Introduction

Data is dirty. Any dataset that isn't properly curated and stored can suffer from many problems like having mixed data types, not being properly encoded or escaped, uneven number of fields, and so on. None of these problems are unsolvable. In fact, most of us are pretty good at cleaning data. Normally, when we know little or nothing about a given dataset, we proceed in a very predictable manner. We first try to read the data naively and see if errors are raised by the parser. If they are, we try to fix our function calls. When those are fixed, we try to run some sanity checks on the data, and end up filtering the dataset, sometimes quite heavily.

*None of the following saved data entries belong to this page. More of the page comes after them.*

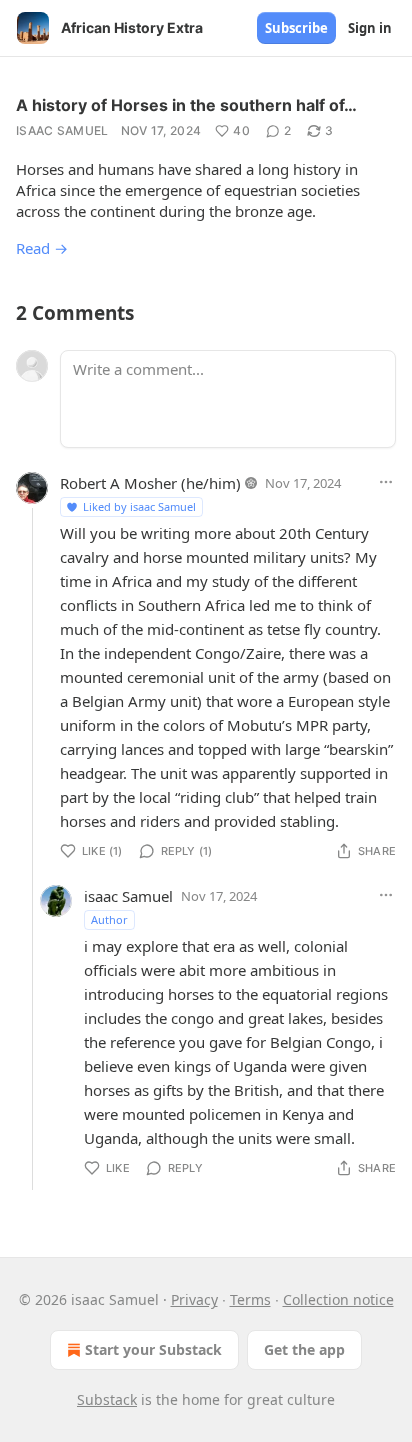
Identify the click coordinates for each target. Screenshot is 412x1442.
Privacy (194, 1299)
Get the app (304, 1349)
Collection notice (338, 1299)
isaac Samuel (62, 130)
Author (109, 919)
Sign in (370, 28)
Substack (107, 1399)
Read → (42, 248)
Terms (250, 1299)
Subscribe (296, 28)
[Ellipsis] (386, 482)
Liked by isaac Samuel (139, 506)
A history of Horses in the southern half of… (186, 105)
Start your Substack (153, 1349)
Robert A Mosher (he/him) (150, 483)
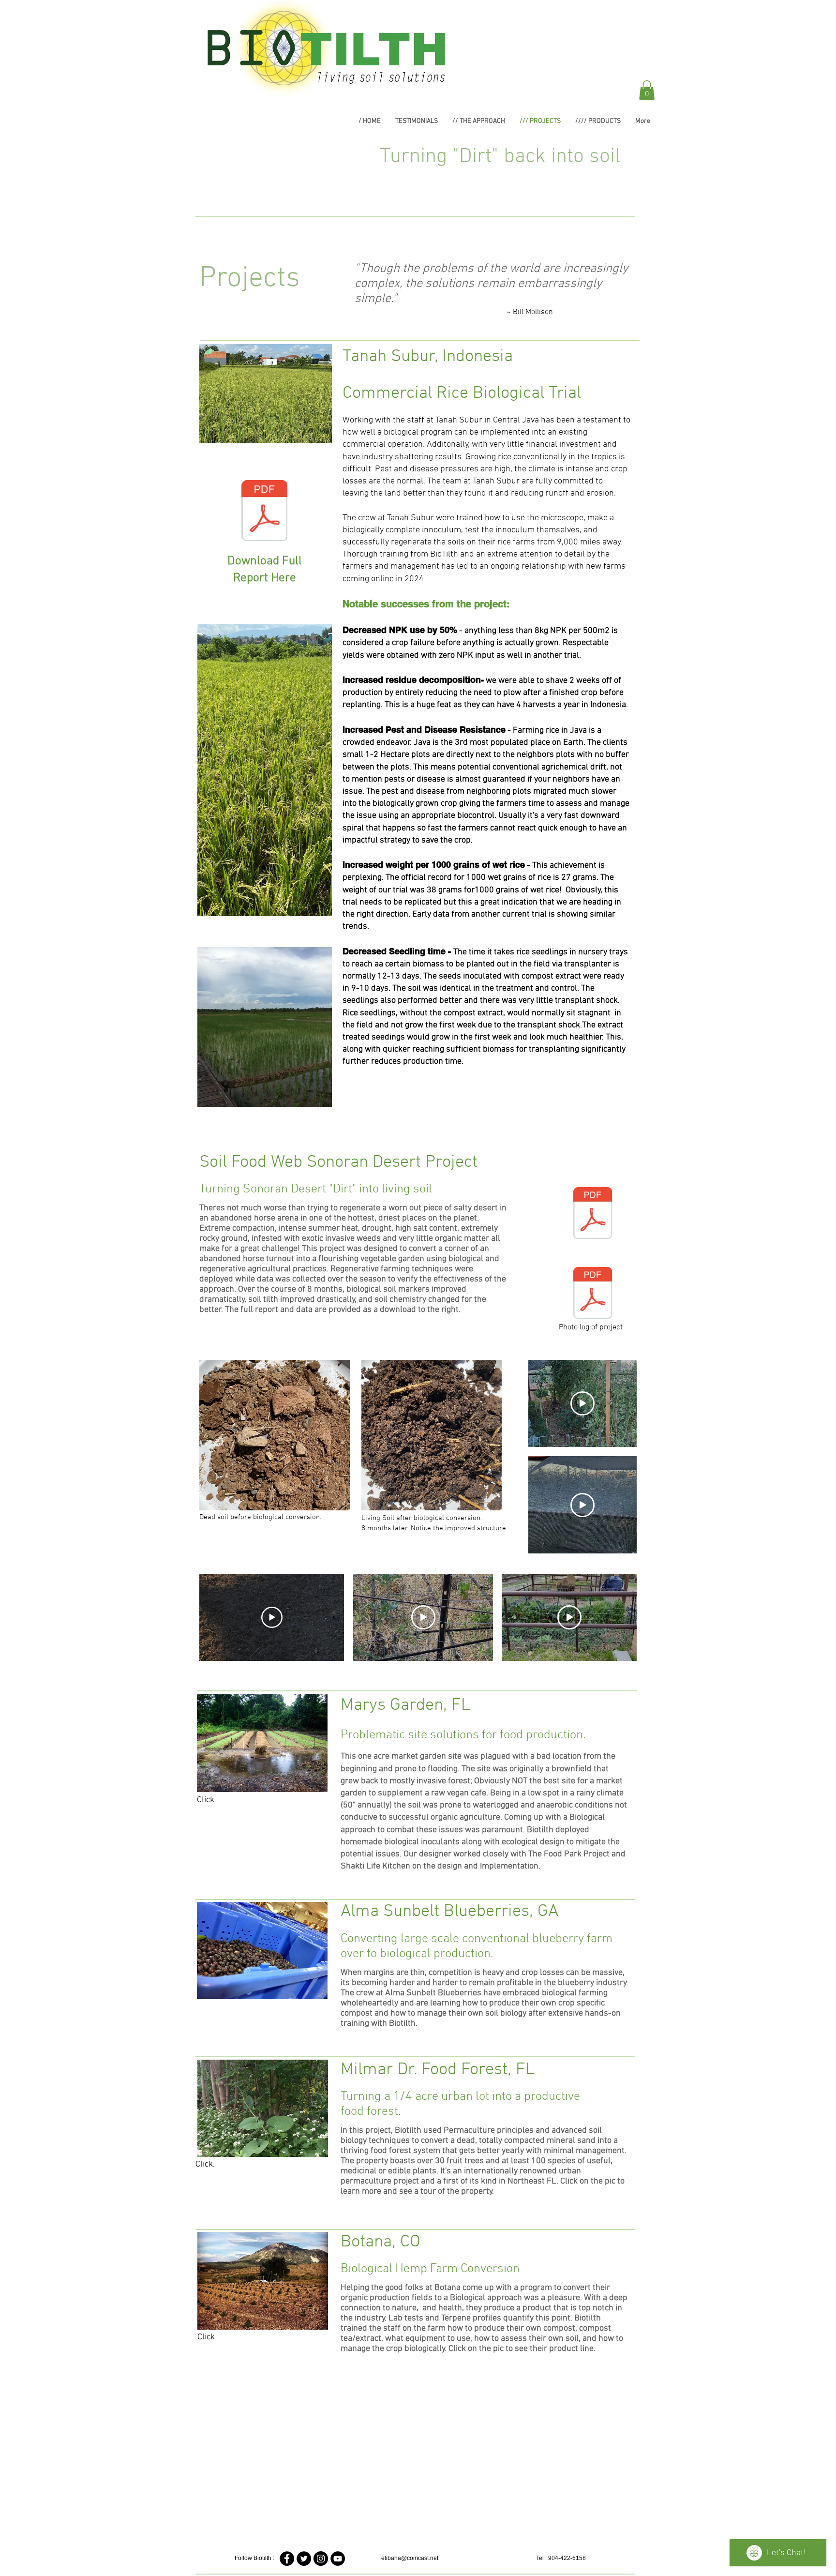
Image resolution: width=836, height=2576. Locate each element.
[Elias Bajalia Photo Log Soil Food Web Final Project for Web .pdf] (592, 1294)
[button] (647, 90)
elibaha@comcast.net (409, 2558)
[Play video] (582, 1403)
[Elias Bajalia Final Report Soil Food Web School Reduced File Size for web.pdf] (592, 1214)
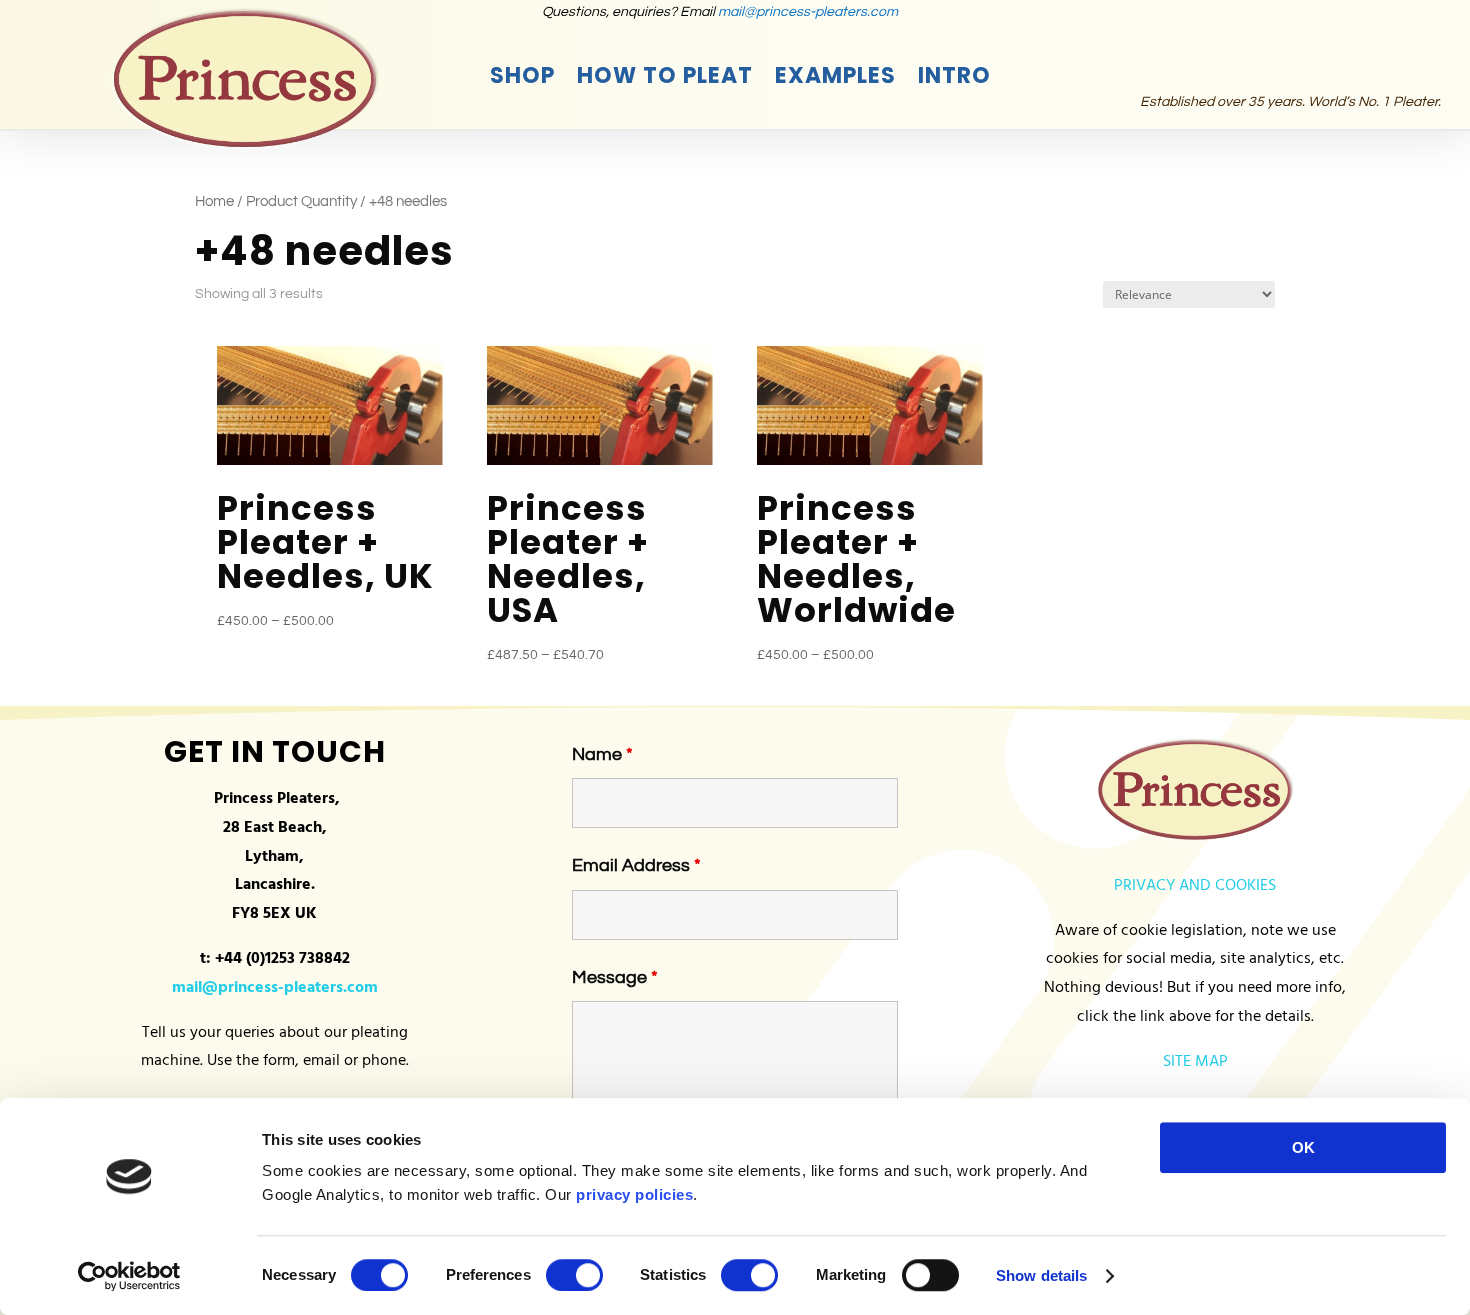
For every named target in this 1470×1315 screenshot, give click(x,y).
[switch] (574, 1275)
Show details (1041, 1275)
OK (1303, 1147)
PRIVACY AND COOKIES (1195, 886)
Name (602, 754)
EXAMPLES (835, 80)
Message (615, 977)
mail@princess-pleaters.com (808, 12)
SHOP (522, 80)
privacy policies (634, 1194)
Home (214, 201)
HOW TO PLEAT (665, 80)
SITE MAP (1195, 1062)
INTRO (954, 80)
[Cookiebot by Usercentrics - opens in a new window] (129, 1276)
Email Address (636, 865)
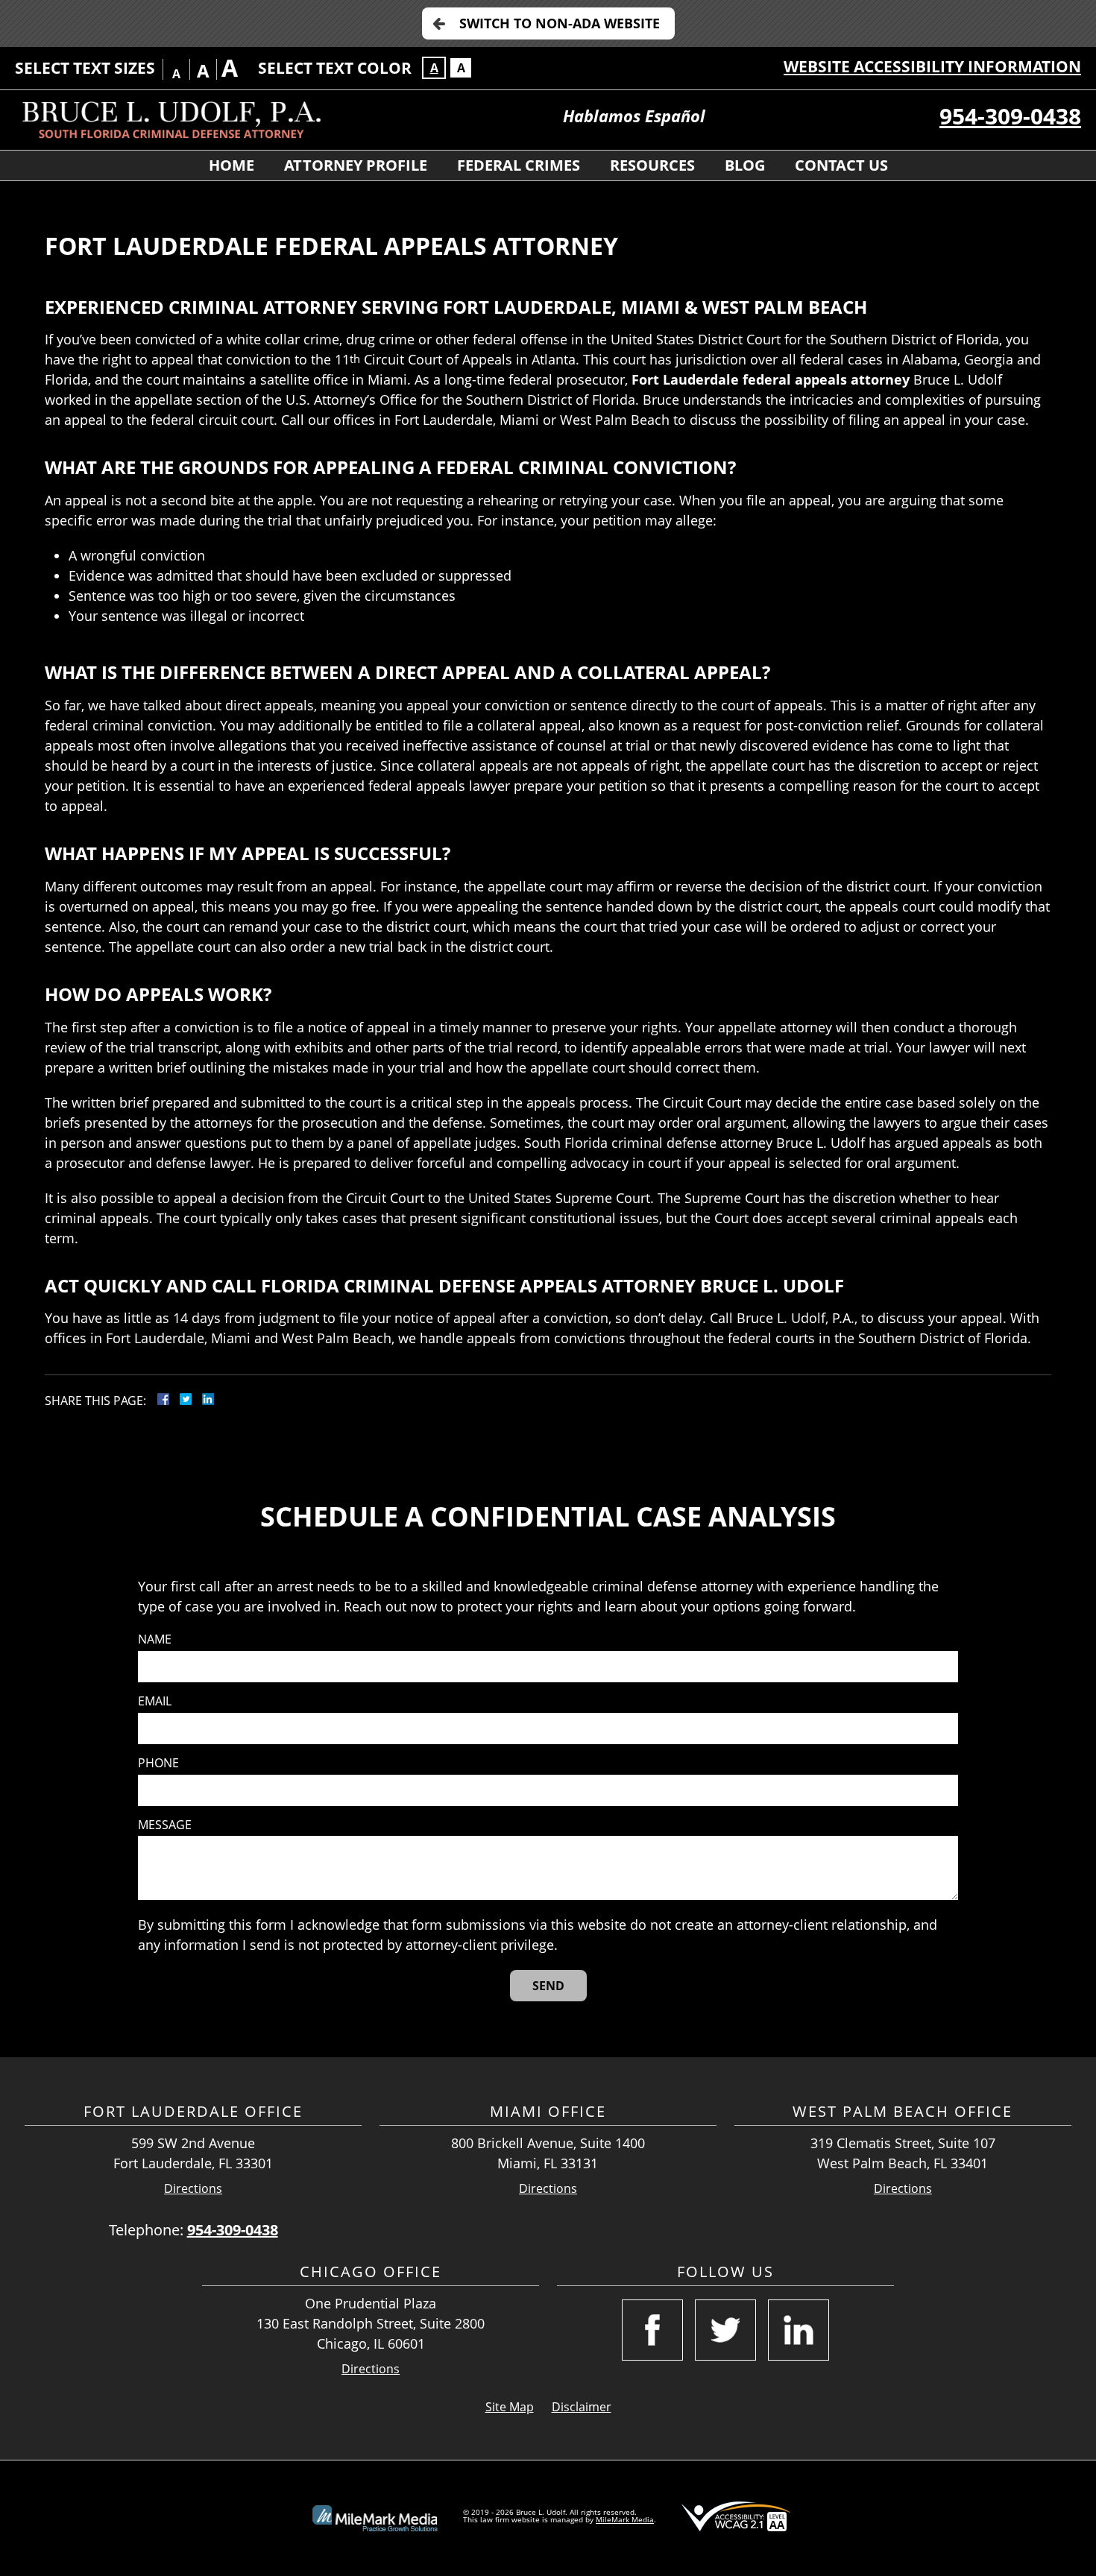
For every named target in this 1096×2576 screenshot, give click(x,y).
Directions (193, 2189)
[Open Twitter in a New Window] (725, 2330)
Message (165, 1825)
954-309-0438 (1010, 116)
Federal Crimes (518, 165)
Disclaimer (581, 2407)
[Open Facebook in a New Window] (652, 2330)
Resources (652, 165)
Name (154, 1639)
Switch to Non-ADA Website (559, 23)
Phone (158, 1763)
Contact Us (841, 165)
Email (154, 1701)
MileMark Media (625, 2519)
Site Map (509, 2407)
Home (231, 165)
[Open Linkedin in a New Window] (798, 2330)
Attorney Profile (355, 165)
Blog (745, 165)
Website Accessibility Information (932, 66)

The problem with this process is that it is iterative, and worse, it is reactive. Everybody in the team has to do it if they are to use the dataset. Sure, one can simply clean it up and dump it in a new file with just a few lines of code. But we shouldn't have to run that script every time we encouter a new dataset. We would be much more comforable if data is cleaned as it is read. It is much more efficient if data cleaning is a part of data ingestion.

This can be achieved by having a centralized schema for every dataset. This schema can house the rules that the clean dataset must follow, so as to further aid its analysis. Of course, this schema can be expressed via a simple Python script which is shared with everyone who is doing analysis on the dataset in question. But the number of datasets that someone has to deal with over the timeline of a particular project can quickly get out of hand, and so do their cleaning scripts. Secondly, and more importantly, cleaning data via ad-hoc Python scripts is non trivial. Readable as Python scripts might be, it's not always easy for everyone in the team to change the cleaning process. Moreover, there are no Python libraries that offer an abstraction at the level of cleaning and validating data.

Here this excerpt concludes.